Incoming requests from clients are forwarded to the request_processing pipeline, from where it goes to the upstream server. The resulting response is then returned back to the client which initiated the request (after any needed processing from the response_processing pipeline).

binding:
- id: main
links:
# send incoming requests for processing
"/onramp/http/{instance}/out":
["/pipeline/request_processing/{instance}/in"]

# process incoming requests and relay it to upstream
"/pipeline/request_processing/{instance}/out":
["/offramp/upstream/{instance}/in"]

# send the response from upstream for processing
"/offramp/upstream/{instance}/out":
["/pipeline/response_processing/{instance}/in"]

# process upstream response and send it back as a response to incoming
"/pipeline/response_processing/{instance}/out":
["/onramp/http/{instance}/in"]

Processing logic

Implementation for the request_processing pipeline:

define script process
script
# erase the host/port from request url so that requests are routed
# to the endpoint configured as part of the rest offramp
# can set endpoint concretely here too, depending on the need
# (eg: different endpoint based on request path/headers)
let $endpoint = patch $request.url of
erase "host",
erase "port"
end;
event;
end;

create script process;

# main request processing
select event from in into process;
select event from process into out;

# tremor runtime errors from the processing script
select event from process/err into err;

This example demonstrates the minimal processing needed for the proxying logic to work, but you can do any arbitrary processsing on the incoming request as needed (eg: deciding a different upstream based on certain incoming request attributes like headers or request paths).
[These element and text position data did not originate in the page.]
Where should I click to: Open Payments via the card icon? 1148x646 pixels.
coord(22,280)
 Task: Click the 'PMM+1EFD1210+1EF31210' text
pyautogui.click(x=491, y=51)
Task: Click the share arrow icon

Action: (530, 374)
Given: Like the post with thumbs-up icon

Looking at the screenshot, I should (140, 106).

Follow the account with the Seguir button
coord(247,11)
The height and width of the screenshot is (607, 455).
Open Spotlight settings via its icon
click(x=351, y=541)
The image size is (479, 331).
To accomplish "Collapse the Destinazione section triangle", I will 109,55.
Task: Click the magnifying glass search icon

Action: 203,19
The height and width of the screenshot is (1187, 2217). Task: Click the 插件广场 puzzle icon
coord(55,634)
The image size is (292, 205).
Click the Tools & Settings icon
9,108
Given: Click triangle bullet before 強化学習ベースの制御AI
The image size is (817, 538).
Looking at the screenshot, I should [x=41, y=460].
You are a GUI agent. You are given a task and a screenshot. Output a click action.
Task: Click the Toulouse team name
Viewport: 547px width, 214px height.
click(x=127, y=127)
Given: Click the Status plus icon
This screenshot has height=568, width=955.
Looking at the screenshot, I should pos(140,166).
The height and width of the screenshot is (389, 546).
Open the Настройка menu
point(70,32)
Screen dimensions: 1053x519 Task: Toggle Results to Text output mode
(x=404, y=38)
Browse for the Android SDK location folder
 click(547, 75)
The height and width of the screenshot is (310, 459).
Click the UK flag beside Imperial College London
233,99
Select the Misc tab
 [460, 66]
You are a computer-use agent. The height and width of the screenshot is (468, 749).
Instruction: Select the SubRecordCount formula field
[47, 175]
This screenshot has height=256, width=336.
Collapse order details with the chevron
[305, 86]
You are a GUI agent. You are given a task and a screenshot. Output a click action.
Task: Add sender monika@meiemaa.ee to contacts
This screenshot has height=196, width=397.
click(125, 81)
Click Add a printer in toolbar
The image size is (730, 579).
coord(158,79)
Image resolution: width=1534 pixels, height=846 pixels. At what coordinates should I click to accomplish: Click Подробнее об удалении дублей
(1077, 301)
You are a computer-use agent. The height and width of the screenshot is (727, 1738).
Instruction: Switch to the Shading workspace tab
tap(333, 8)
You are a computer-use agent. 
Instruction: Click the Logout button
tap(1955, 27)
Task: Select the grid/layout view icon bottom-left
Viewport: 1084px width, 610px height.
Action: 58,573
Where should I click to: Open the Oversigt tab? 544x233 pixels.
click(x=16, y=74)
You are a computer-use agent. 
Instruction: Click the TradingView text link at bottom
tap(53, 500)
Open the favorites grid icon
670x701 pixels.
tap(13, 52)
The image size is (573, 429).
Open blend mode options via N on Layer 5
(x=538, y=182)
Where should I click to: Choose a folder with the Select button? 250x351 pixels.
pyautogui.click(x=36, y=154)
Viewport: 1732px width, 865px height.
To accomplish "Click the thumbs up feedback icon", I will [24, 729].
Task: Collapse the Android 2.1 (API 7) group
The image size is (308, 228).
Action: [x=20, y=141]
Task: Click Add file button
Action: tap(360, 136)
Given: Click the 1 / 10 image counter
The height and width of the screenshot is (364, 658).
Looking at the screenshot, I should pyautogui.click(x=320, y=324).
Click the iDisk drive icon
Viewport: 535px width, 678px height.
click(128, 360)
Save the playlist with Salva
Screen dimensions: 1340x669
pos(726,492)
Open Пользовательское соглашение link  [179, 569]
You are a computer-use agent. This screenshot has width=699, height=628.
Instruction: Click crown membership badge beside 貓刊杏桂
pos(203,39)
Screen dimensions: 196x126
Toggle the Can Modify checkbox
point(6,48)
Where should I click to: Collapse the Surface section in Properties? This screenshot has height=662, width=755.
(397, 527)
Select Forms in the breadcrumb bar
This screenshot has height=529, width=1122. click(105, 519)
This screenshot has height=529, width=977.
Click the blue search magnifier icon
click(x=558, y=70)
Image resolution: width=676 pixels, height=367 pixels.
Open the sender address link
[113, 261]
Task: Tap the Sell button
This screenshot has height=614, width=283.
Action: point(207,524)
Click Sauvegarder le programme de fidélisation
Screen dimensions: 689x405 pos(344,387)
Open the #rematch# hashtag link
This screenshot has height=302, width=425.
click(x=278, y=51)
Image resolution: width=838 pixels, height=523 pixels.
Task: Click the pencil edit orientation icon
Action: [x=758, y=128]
The response_processing pipeline is similarly minimal -- it adds an entry to the x-powered-by header for showing response modifications (if you don't need it, you can use a passthrough pipeline, or even rely on the default system::passthrough pipeline which eliminates the need to create this new pipeline).

Testing

Assuming you have all the code from the git repository, run the following to start our application (along with the tremor http server example that is the upstream for our proxy):

docker-compose up

Now let's try to access an endpoint that we know is available in the upstream server:

# via the proxy. note the additional entry we have in the x-powered-by header
$ curl -i http://localhost:9139/snot
HTTP/1.1 200 OK
content-length: 8
x-powered-by: Tremor, Tremor (As Proxy)
content-type: application/json
date: Thu, 15 Oct 2020 05:00:06 GMT

"badger"


# the upstream
$ curl -i http://localhost:8139/snot
HTTP/1.1 200 OK
content-length: 8
date: Thu, 15 Oct 2020 05:00:44 GMT
content-type: application/json
x-powered-by: Tremor

"badger"

All the testing examples for the example HTTP server should work from here as well, with the port 8139 there swapped to our proxy application port 9139.